#### [Kaynak]
= = = =
Ana Sayfa
Kavram Arama : THS Google   |   Forum İçi Arama  

Üye İsmi
Şifre

Yargıtay Hukuk Genel Kurulu, Esas: 1996/10-228, Karar: 1996/454 İçtihat

Üyemizin Özeti
Temyize konu olayda sigortalı, işveren tarafından toptancıya gönderilmiş; sigortalının öldürülmesi olayı, toptancıya gitme görevinin yerine getirilmesi sırasında değil, sigortalının görev dışında başka bir işyerine uğrayıp, orada çay içerken meydana gelmiştir.

Sigortalının ölümüne neden olan olay, sigortalı işçiden yapılması istenilen işin kapsamı itibariyle tamamlanması için geçmesi gerekecek normal sürenin dışında, ancak hoşgörü sınırları içerisinde kabul edilebilecek bir zaman kesiti içinde vukuu bulduğundan sigortalı işçinin maruz kaldığı ölüm olayının iş kazası olarak kabul edilmesi doğrudur.
(Karar Tarihi : 05.06.1996)
= = = =
#### [Veri Kesitleri]
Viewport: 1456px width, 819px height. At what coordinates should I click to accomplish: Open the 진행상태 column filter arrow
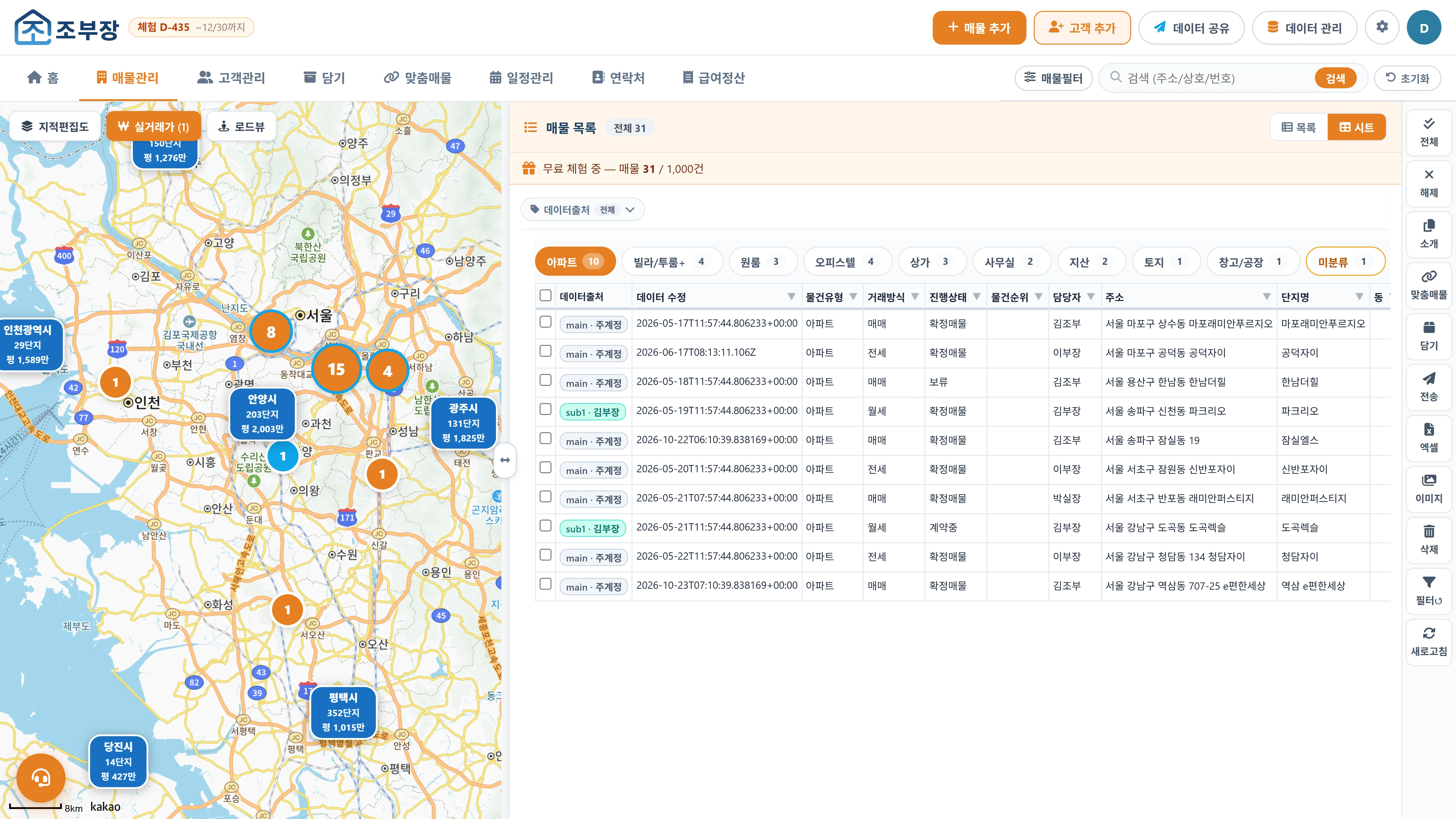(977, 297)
= = = =
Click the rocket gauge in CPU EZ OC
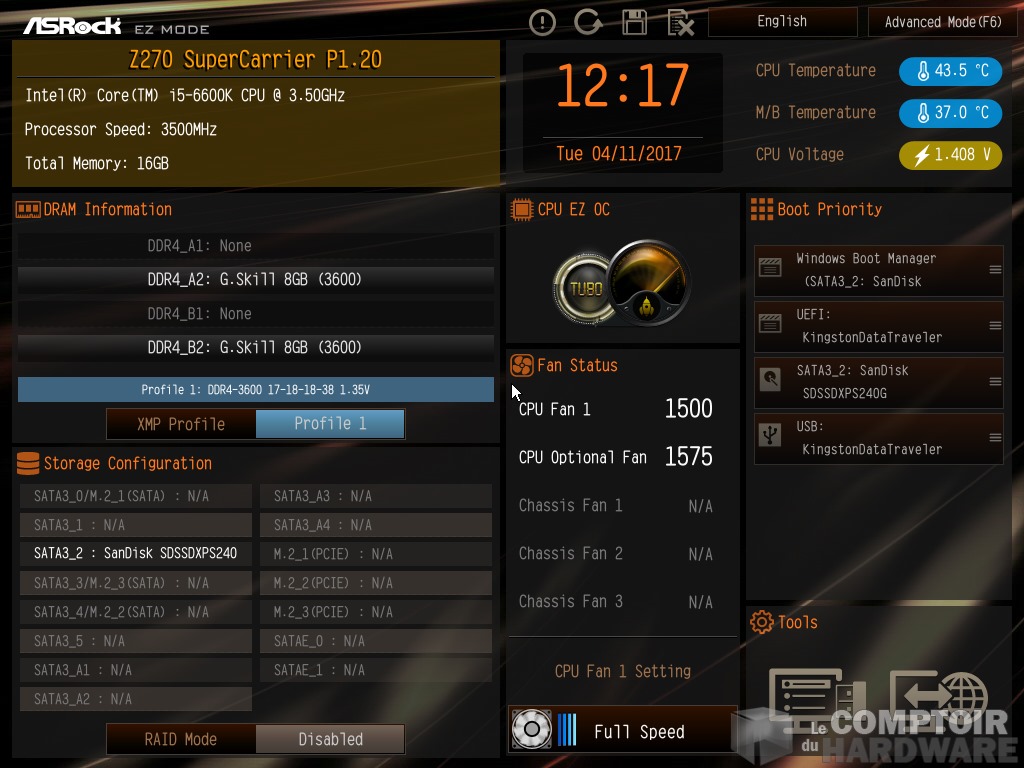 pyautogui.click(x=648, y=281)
= = = =
#### [Yapılacak İş]
Yargıtay kararı metninde "Sigortalının ölümüne neden" ile başlayıp "Tarihi : 05.06.1996)" ile biten bölümü eksiksiz alıntılayın.

#### [Görevin Çıktısı]
Sigortalının ölümüne neden olan olay, sigortalı işçiden yapılması istenilen işin kapsamı itibariyle tamamlanması için geçmesi gerekecek normal sürenin dışında, ancak hoşgörü sınırları içerisinde kabul edilebilecek bir zaman kesiti içinde vukuu bulduğundan sigortalı işçinin maruz kaldığı ölüm olayının iş kazası olarak kabul edilmesi doğrudur.
(Karar Tarihi : 05.06.1996)